Entries taken from a collection:
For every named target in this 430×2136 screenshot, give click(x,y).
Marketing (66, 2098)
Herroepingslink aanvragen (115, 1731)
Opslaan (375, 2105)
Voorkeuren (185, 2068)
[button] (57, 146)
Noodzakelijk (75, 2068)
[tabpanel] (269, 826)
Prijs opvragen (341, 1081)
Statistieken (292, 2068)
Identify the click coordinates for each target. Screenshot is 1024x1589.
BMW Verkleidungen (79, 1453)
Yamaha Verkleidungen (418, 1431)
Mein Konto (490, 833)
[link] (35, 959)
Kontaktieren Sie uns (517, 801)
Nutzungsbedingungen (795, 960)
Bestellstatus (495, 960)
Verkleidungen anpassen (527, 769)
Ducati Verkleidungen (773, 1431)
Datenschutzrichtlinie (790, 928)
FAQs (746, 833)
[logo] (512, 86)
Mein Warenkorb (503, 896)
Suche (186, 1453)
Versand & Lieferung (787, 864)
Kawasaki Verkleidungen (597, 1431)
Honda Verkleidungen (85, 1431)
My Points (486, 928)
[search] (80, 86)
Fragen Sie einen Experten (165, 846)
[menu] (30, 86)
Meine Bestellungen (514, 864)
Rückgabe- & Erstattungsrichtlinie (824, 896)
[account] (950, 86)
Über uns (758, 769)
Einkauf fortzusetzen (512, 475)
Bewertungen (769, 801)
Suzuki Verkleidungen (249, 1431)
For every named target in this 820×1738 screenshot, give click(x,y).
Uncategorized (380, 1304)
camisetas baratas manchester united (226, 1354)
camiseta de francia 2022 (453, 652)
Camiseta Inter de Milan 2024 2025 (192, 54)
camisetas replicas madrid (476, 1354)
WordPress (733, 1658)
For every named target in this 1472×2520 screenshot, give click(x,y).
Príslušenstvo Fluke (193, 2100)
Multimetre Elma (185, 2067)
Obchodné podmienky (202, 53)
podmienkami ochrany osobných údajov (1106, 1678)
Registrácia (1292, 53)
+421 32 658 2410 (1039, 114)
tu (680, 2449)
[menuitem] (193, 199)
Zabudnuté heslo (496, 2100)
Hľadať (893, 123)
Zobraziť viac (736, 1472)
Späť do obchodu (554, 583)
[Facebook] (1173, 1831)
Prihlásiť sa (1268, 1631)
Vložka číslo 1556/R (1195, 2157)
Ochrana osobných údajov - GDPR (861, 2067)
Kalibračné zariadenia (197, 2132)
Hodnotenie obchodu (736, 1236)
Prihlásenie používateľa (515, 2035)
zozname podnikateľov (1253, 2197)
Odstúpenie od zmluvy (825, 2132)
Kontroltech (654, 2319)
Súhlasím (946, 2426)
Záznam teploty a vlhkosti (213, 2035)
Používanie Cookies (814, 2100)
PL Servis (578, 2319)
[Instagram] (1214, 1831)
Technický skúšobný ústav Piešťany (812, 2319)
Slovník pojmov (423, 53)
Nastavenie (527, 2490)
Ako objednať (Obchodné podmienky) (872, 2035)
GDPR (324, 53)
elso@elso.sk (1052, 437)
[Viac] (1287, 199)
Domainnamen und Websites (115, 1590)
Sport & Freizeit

▸ TASK ITEM
Look through the records above for the string "Obchodné", then copy every line that has it.

▸ EXERCISE SOLUTION
Obchodné podmienky (202, 53)
Ako objednať (Obchodné podmienky) (872, 2035)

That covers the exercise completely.